Some quick highlights of what happened over the weekend and at today’s Upfronts, which featured Fox and NBC unveiling their lineups:
Fox: We knew exactly what we were getting for returning shows — The Finder, Breaking In and Alcatraz gone, Fringe and Touch sticking around. Now we got to the schedule part of it to find that Glee is moving to Thursdays at 9, which makes sense. The show doesn’t have the same buzz it had at the start of the second season, and its fourth season is going to be pivotal. The kids are out of high school, they’re gonna be who knows where, so it’s a definite transition time. It can’t hurt for the show to be guarded by the post-X Factor and Idol spot in the lineup. Touch is now going to be on Friday with Fringe, like it’s some kind of invitation for people to stop watching. I’m already like five episodes behind, so I don’t know if that’s going to get back on my radar or not. Bones moves to Monday, and the network rolls out a sitcom Tuesday lineup. For the first time that I can remember for the last however many years, every network now has a strictly sitcom lineup Sunday-Thursday. And one is even trying its hand on Friday …
NBC: The wild card of the networks just because of the sheer volume of shows it said it would be debuting this year. Most of them will be premiering midseason, with a few spread out through the fall. The network is making a run at being The Sitcom Network — it has sitcoms Tuesday, Wednesday, Thursday and Friday, more nights than any other network — which could be a change people are looking for. But this is the same network that thought The Jay Leno Show was a good idea, so there you go. The Thursday lineup stays kinda intact, with the series finale for 30 Rock coming in November or December, it would seem, and then some other comedy launching in January. Up All Night, one of its shows on the bubble, moves in to the Thursday comedy mix at 8:30, and Office and Parks and Rec stick at 9 and 9:30, where they always should have been. NBC can say all it wants to about the positives of moving a show to Friday, but there is a stigma attached to it that is supported by the ratings. People don’t watch TV on Fridays. At least not a lot of them. So when you move a show to Fridays, you better be ready to live with terrible, awful, horrible ratings. Because that’s what you’ll get. If you’re looking for anything else, you’re kidding yourself and the show’s fans. So Community and Whitney? They’re probably gone. But at least we know that now and we can start to plan for it. I’ve only checked out a couple of the trailers so far, but my immediate reaction is The New Normal looks good, Go On looks OK, and Guys with Kids makes you wonder why shows like this get bought. It looks like a far less funny version of Up All Night, which isn’t that funny in the first place. But for whatever kind of criticism you’d like to level at NBC, they brought back Community, Parks and Rec and 30 Rock. I didn’t care what happened after that.

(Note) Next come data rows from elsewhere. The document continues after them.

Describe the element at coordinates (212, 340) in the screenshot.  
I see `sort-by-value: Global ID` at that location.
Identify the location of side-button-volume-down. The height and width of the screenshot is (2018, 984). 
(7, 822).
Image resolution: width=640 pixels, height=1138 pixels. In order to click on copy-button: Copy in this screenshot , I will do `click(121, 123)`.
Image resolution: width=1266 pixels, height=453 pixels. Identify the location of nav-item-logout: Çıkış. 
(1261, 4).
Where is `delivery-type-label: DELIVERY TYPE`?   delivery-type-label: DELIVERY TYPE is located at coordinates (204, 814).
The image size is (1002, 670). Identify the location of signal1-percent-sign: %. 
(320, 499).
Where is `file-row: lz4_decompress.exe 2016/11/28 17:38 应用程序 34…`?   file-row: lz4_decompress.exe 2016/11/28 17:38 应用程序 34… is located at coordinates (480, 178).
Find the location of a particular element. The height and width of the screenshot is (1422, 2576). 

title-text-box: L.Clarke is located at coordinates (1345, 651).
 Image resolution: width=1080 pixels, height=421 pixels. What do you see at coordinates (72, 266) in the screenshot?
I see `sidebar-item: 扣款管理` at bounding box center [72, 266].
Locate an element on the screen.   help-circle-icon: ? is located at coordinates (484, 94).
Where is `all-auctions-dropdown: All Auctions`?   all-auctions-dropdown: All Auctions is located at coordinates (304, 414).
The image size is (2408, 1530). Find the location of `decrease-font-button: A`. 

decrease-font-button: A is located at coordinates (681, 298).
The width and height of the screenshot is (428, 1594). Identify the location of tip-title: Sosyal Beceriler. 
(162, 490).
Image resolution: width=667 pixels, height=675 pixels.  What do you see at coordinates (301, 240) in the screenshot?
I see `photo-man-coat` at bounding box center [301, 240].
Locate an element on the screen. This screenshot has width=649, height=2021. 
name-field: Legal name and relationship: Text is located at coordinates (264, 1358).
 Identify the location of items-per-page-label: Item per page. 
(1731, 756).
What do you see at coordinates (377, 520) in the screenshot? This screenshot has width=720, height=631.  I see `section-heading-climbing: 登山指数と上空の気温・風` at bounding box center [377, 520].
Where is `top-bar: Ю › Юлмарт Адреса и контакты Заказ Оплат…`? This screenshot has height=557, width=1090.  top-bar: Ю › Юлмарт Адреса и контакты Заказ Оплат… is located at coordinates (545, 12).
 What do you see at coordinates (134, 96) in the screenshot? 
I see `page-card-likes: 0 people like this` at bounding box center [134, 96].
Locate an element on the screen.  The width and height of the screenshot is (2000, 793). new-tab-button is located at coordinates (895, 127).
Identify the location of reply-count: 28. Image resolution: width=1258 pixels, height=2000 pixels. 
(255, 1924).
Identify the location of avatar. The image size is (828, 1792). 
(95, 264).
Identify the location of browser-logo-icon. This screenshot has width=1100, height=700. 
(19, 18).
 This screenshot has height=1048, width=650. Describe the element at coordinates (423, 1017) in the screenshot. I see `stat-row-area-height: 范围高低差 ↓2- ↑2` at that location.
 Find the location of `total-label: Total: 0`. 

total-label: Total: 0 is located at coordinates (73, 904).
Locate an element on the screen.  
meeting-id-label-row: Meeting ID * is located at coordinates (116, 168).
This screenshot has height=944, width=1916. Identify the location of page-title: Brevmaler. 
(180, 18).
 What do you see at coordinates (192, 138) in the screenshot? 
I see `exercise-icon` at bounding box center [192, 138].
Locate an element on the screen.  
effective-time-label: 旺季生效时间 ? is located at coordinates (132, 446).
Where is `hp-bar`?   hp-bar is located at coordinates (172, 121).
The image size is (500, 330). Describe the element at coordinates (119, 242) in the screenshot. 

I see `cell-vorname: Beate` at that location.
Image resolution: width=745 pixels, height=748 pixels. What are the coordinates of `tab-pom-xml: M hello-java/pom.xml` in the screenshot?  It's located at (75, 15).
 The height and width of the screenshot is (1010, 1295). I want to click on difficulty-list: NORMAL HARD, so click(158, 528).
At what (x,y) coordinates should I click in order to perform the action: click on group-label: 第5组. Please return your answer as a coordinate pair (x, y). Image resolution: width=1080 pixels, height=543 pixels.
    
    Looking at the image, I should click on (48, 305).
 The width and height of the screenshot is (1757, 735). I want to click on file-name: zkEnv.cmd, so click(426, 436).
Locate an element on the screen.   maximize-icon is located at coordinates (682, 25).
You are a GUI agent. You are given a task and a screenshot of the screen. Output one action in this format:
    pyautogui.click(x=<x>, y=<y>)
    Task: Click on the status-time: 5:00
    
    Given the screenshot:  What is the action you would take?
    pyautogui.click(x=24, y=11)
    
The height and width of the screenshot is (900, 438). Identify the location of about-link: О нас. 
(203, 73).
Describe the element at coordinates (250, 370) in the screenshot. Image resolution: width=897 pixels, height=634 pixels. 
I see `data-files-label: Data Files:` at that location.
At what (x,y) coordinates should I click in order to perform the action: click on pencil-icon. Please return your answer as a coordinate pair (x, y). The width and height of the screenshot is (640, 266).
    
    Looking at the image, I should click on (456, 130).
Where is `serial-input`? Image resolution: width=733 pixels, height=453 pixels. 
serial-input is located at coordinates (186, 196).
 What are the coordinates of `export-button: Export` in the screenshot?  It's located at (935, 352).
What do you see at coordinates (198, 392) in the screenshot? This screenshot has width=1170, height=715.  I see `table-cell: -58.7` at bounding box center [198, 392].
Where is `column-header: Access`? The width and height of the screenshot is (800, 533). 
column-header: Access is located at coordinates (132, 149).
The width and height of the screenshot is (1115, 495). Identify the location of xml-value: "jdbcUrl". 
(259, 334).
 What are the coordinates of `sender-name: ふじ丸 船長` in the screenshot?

ABC: Nice try, GCB. And Ashley Judd. Actually, Judd’s wasn’t such a good try. It was a pretty boring try, actually. Body of Proof somehow got a renewal, don’t ask me how, as did Don’t Trust the B, which does deserve some more time on the air. Happy Endings got a full season, which makes sense if Body of Proof is getting a renewal. Otherwise, I’d think something is seriously up with the fabric of reality.
CBS: Did you know CSI: Miami had an amazing TV legacy? Me neither. It gave us the Caruso face, sure, but didn’t we already have that thanks to Kiss of Death? Yeah, we did. Anyway, it’s gone. And I can honestly say I never watched one second of the show in 10 years. Not even by accident. Not surprisingly, Unforgettable and a couple other CBS shows are gone. So that takes care of its bubble before its Upfront presentation.
CW: Gossip Girl will be back for a short season, Ringer and Secret Circle will not be back at all. Good riddance to bad rubbish on Ringer. I don’t watch Nikita with anything resembling regularity anymore, but I’ve always liked it and am glad it keeps getting renwed even though the ratings are just ridiculously bad.